__What you need to do__.
Retype the listing found below exactly, but leave out each picture.

__Material provided__.
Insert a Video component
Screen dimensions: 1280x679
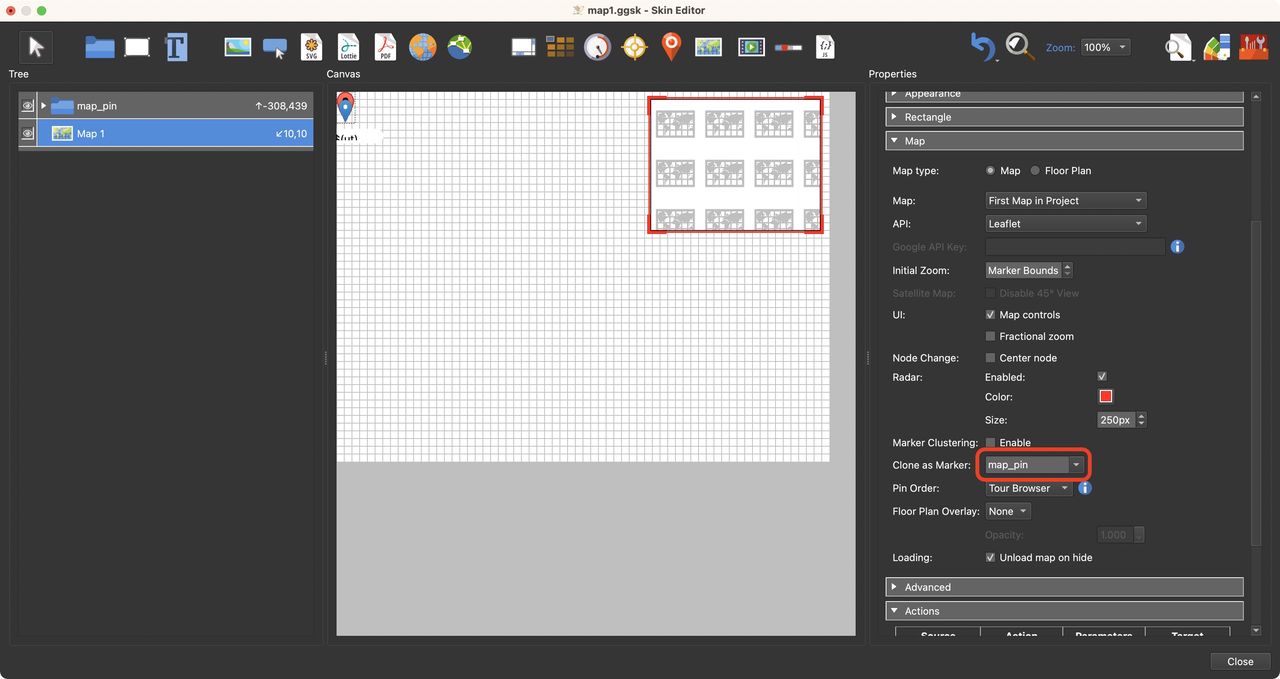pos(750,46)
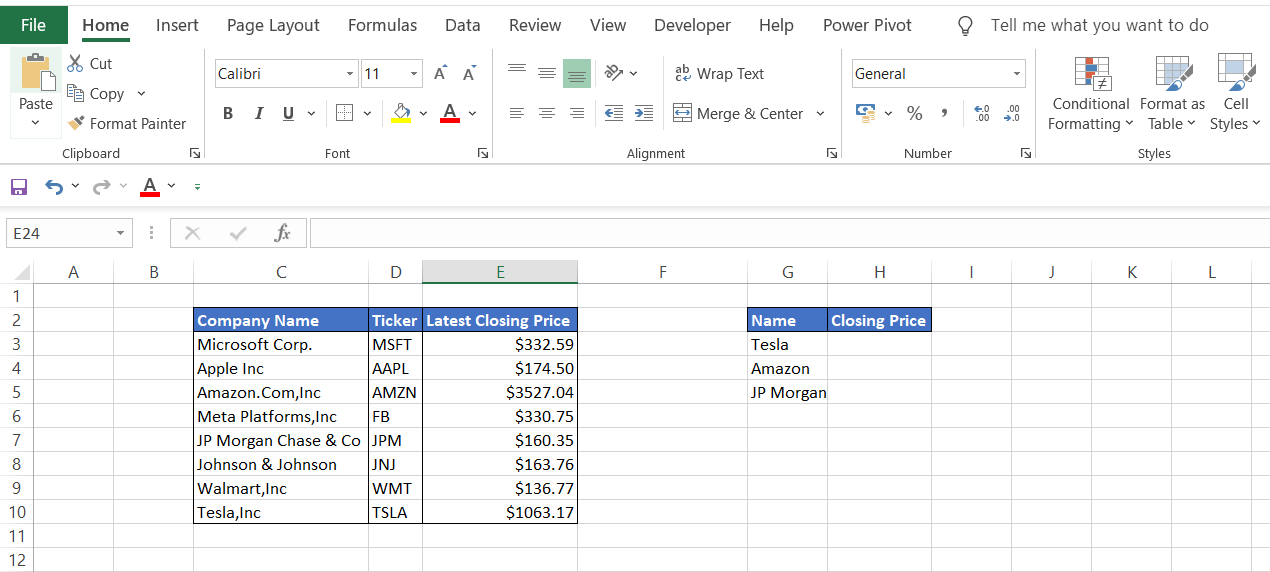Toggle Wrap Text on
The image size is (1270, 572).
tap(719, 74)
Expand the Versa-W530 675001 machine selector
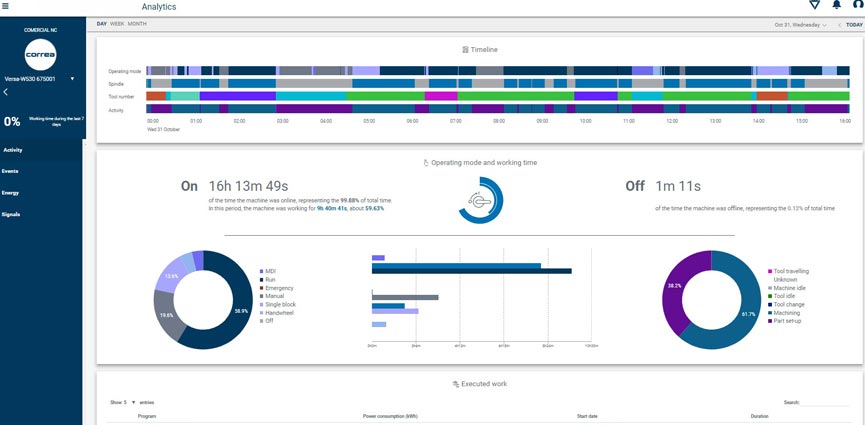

__Answer for this exercise__.
Insert a Video component
Screen dimensions: 1280x679
pos(750,46)
Toggle Wrap Text on
The image size is (1270, 572).
tap(719, 74)
Expand the Versa-W530 675001 machine selector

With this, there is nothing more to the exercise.